T-SQL Tuesday # 16 : This is not the aggregate you're looking for
When people think of aggregates, they tend to think of MAX(), SUM() and COUNT(). And occasionally, less common functions such as AVG() and STDEV(). I thought I would write a quick post about a different type of aggregate: string concatenation. Even going back to my classic ASP days, one of the more common questions out in the community has been, "how do I turn a column into a comma-separated list?"
Over the years, I've used a variety of approaches to solve this problem. For this post I wanted to compare a few different methods, sticking to pure T-SQL and ignoring external solutions such as SQLCLR for brevity. I'm also going to use inline code instead of bothering to put anything into UDFs, so it's clear that function calling etc. is not interfering with the results. I'm sure there is nothing you haven't seen before, but having spotted several recent discussions where people profess things like, "a while loop is more efficient than a cursor," I thought it would be useful to take a quick glance at the performance of each of the common approaches.
Let's make the goal kind of silly: we want all of the names from msdb.sys.objects, but rather than multiple rows in a single column, we want the names in a single tuple, separated by columns. So instead of:
We want this:
A couple of things to note: we don't need to worry about NULL values in our concatenation, so there will be no special handling for that case, though it may be necessary in your scenario. I also don't need to worry about embedded commas in the data, because I know that none of my objects in MSDB are named using commas.
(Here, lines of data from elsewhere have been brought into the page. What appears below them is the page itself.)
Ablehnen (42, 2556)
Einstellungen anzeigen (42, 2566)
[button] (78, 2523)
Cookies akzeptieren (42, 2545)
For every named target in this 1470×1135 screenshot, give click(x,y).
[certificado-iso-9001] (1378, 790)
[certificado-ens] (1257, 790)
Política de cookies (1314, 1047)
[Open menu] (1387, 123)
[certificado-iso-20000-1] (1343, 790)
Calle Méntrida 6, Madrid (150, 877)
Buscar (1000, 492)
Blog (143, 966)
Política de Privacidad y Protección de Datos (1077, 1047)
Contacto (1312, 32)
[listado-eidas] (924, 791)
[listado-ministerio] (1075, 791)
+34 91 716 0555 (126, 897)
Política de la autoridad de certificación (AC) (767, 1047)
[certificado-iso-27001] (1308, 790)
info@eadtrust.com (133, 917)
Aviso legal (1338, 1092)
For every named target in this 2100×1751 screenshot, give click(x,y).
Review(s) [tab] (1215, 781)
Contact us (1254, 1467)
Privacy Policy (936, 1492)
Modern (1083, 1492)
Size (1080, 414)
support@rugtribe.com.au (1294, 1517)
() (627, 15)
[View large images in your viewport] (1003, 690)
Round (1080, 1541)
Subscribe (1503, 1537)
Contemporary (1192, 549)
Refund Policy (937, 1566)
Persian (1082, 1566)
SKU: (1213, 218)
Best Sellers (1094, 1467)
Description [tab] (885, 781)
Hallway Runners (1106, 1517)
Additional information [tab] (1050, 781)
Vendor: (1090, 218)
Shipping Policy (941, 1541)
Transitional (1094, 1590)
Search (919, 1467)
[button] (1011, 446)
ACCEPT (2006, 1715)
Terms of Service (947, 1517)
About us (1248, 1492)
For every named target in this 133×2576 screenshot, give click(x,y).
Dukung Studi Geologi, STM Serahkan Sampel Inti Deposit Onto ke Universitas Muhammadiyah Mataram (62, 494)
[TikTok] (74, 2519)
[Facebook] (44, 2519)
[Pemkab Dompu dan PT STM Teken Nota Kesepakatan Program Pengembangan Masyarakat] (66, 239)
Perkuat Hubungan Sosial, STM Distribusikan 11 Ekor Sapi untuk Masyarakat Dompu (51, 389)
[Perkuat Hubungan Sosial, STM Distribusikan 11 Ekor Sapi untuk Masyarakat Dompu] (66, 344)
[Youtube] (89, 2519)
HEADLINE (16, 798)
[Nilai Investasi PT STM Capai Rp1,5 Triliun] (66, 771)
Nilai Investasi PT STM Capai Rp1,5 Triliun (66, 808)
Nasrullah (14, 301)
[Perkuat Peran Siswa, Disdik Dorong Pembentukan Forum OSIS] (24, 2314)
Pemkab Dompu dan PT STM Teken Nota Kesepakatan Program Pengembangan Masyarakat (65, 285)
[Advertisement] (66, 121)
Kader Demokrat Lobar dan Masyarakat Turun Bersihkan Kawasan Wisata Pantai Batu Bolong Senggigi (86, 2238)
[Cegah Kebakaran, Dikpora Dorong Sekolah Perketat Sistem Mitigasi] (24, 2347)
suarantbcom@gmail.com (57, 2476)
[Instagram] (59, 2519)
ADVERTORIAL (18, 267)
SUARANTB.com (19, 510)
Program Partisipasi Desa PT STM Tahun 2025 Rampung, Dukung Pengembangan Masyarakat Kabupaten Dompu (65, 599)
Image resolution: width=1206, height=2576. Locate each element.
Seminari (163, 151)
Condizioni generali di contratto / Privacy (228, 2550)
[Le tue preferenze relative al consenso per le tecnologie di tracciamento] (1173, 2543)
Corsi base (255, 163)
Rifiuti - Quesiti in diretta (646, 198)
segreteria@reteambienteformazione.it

I placed this code at the top of my script. I wanted a table variable to hold the object names, and some variables that would be re-used through the various string concatenation methods.
USE [msdb]; SET NOCOUNT ON; DECLARE @foo TABLE ( id INT IDENTITY(1,1) PRIMARY KEY, name NVARCHAR(257) ); INSERT @foo SELECT DISTINCT n = OBJECT_SCHEMA_NAME([object_id]) + '.' + name FROM sys.objects ORDER BY n; DECLARE @s NVARCHAR(MAX), @n NVARCHAR(257) @loop INT = 0, @count INT = (SELECT COUNT(*) FROM @foo);
Approach #1a : An "Evil" Cursor
Very early on in my career, my approach would have been one of brute force: use a cursor. These days, when I see people compare a cursor to a while loop, I see them making a very unfair comparison; they use the default options for a cursor, which can be fairly heavyweight depending on concurrency and the rest of your workload. And I'll admit, in those early days, I often just blurted out "DECLARE c CURSOR FOR…" without any thoughts to options that I should be setting, such as READ_ONLY, FORWARD_ONLY, LOCAL, etc. I don't want this to blossom into a lesson on cursors and default settings vs. optimal settings (why GLOBAL is still the default, I'll never understand), but I will tell you that I now always use the following syntax:
DECLARE cursor_name CURSOR LOCAL STATIC FORWARD_ONLY READ_ONLY FOR ...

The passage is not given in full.